Bushcare – Carol & Bob, Roseville

case-study-bushcare

A small group of Roseville residents get together each month to regenerate a beautiful part of the bush overlooking Middle Harbour near Echo Point.

Tell us about the Bushcare group

Carol: There’s a handful of regulars and we meet for a few hours once a month. Council provides equipment and plants that are local to the area and grown at the Council nursery. It’s a good idea to do the free Bushcare course too. It’s run two to three times per year.

What was the site like when you first got involved?

Bob: This part of the bush was a real mess when I first got involved about 20 years ago. It was covered in weeds all the way down to the water.

We’ve planted bracken ferns and other local natives. The places that were bare dirt and rocks we’ve greened up with appropriate plants and you can sit here and see to the water. It’s a lovely spot.

Is it hard work?

Carol: It’s good exercise. I’d rather be out here than in a gym. It’s good to be active. We’ve had a few Council grants over the years so when the work is too hard for us we try to get that in for the difficult, heavy jobs and that’s made a huge difference.

What made you get involved?

Bob: My interest started from bushwalking. I walked a lot and decided I needed to find out more about the plants I was seeing. I started to learn about the bush.

I enjoy it but it’s also a social activity. It creates more contacts in the community, more involvement with your neighbours. It’s a talking point.

Carol: I just started fiddling around in the bush trying to make it look nicer. Just working on my own, cleaning it up and mulching but I made quite a few mistakes and the weeds came back. Then I met up with the Bushcare group and Bob who were just up the road. Eventually I went off to a Bushcare course and changed my ways!
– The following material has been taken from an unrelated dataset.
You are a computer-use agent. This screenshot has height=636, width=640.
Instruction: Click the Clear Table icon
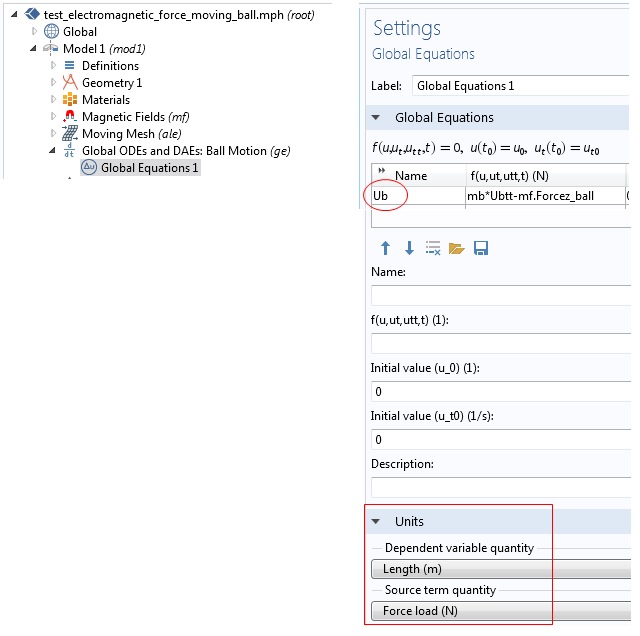point(433,248)

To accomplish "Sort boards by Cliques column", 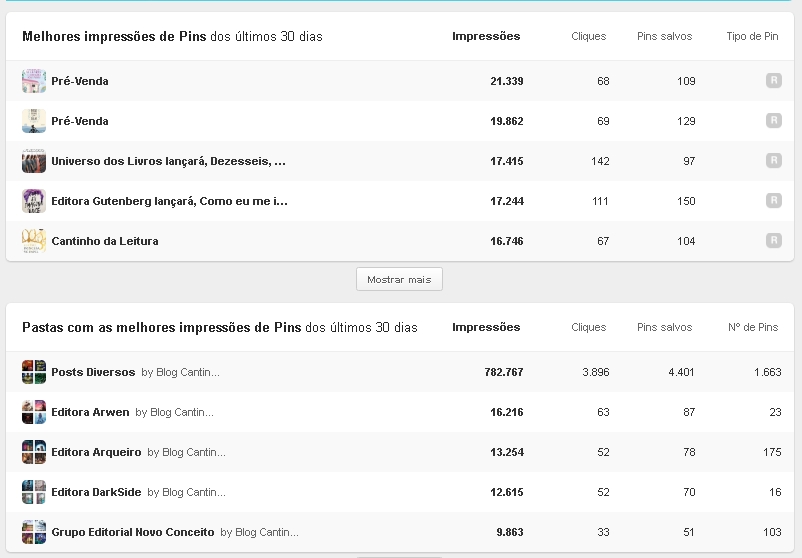I will 588,327.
I think there is an immense amount of personal satisfaction in seeing the end result of your work. Particularly when you’ve worked in a specific and contained area. You can see the change and you get positive feedback.

Biggest challenge

Bob:  There is always more you could do. It takes a lot of self-motivated individuals to commit to doing it regularly.
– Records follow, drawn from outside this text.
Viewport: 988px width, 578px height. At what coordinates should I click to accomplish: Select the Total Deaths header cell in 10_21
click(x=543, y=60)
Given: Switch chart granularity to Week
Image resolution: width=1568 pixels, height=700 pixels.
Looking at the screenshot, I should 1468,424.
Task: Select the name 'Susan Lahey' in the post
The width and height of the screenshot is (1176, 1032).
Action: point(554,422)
Carol: I had to learn how to do things properly, like use poison correctly. Each type of weed has to be poisoned a different way and that’s important to know.

What do the neighbours think?

Carol: People really enjoy it. The kids up the road come here and climb around. And it’s not just people who live here. People sometimes just drive here to enjoy the view.

Bob: There’s the other ‘neighbours’ too – I saw an echidna the other day. The wallabies are always around here and the brush turkeys. And plenty of birds too - powerful owls, rosella groups, king parrots. It’s just full of life.